I wish you could have heard the conversation! A recent guest at our school unfamiliar with our community, our building, and the opportunity of Christian education, asked if they could speak to me for a moment.  I agreed, unsure where this conversation might lead.

 “I want you to know this” was how the ensuing conversation began.  This person told the story of how they had been welcomed by parents and students, of how a staff member had dropped everything to help them,  how great the school looked, and how amazing the people were in this school. “And they didn’t even know who I was” closed out the summary of the observations.

I’m pleased to tell you that I am blessed to hear remarks like these fairly frequently. They testify to the blessings of belonging to a community whose strength is the “the joy of the Lord” (Nehemiah 8:10), a community that enjoys agreement of purpose and daily practice of faith.  We exist so that God may be praised as young children are taught the things of God in an educational setting. There is immense joy for us in hearing that recognized by people in the community. 

What’s your part in continuing that glowing impression of our school?

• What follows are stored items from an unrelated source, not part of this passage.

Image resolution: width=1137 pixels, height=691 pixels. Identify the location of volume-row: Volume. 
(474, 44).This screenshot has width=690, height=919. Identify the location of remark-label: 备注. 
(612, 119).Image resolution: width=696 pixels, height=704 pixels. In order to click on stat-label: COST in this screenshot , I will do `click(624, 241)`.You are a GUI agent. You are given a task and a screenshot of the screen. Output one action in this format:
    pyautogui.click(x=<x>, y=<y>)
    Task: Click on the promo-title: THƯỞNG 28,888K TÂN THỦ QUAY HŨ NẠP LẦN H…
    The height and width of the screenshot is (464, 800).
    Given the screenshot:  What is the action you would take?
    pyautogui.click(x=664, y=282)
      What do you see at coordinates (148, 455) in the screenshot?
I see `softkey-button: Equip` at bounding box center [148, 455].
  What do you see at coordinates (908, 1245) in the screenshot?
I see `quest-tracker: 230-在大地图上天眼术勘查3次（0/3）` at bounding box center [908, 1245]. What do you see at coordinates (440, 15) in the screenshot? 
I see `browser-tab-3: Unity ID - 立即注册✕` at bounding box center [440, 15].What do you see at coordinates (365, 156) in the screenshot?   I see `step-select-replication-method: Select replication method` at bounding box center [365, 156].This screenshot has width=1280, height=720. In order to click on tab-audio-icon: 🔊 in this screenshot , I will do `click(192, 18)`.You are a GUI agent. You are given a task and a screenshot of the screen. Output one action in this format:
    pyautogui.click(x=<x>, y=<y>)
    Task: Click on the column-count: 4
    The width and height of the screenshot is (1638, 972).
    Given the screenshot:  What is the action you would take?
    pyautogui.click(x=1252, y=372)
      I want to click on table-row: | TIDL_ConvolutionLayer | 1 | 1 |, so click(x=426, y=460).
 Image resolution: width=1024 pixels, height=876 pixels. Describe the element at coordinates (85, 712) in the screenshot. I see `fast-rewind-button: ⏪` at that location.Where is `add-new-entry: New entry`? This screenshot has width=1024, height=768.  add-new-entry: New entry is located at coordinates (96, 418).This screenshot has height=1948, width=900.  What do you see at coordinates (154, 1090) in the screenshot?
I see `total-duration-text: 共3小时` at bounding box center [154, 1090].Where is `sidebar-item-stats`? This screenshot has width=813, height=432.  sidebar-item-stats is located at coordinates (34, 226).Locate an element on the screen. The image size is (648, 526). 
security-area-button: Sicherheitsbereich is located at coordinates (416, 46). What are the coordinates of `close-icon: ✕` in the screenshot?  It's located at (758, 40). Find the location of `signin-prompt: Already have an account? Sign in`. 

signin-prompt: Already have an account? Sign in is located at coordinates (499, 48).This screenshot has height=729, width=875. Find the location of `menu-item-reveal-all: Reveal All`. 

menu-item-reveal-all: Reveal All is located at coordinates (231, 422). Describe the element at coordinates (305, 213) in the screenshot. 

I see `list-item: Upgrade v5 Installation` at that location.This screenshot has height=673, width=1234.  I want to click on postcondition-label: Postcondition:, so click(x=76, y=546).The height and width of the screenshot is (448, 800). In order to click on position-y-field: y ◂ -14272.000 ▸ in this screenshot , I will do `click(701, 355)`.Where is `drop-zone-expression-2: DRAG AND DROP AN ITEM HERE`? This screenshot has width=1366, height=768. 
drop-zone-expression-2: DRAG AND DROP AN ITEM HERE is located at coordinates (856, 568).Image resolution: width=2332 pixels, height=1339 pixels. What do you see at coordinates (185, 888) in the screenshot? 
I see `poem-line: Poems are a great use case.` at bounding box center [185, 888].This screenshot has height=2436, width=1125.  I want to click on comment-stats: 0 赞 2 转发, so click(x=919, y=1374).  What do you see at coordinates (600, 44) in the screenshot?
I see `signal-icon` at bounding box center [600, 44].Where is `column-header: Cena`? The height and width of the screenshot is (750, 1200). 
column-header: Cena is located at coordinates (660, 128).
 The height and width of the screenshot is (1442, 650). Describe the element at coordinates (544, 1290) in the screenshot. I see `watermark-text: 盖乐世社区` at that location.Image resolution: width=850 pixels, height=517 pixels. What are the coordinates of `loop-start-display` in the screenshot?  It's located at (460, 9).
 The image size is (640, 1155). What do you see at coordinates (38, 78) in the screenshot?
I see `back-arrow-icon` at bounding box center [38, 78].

I’m convinced that first impressions and opening conversations are essential to people learning about who and what we are in ways that leave room for us to enfold them in our midst. There is enormous cost for our school when that does not remain a guiding principle and a priority.

Pray for the leadership of our school who are busy looking for ways to guide our community of purpose into an upcoming school year.  Welcome the well known and brand new faces we find among us!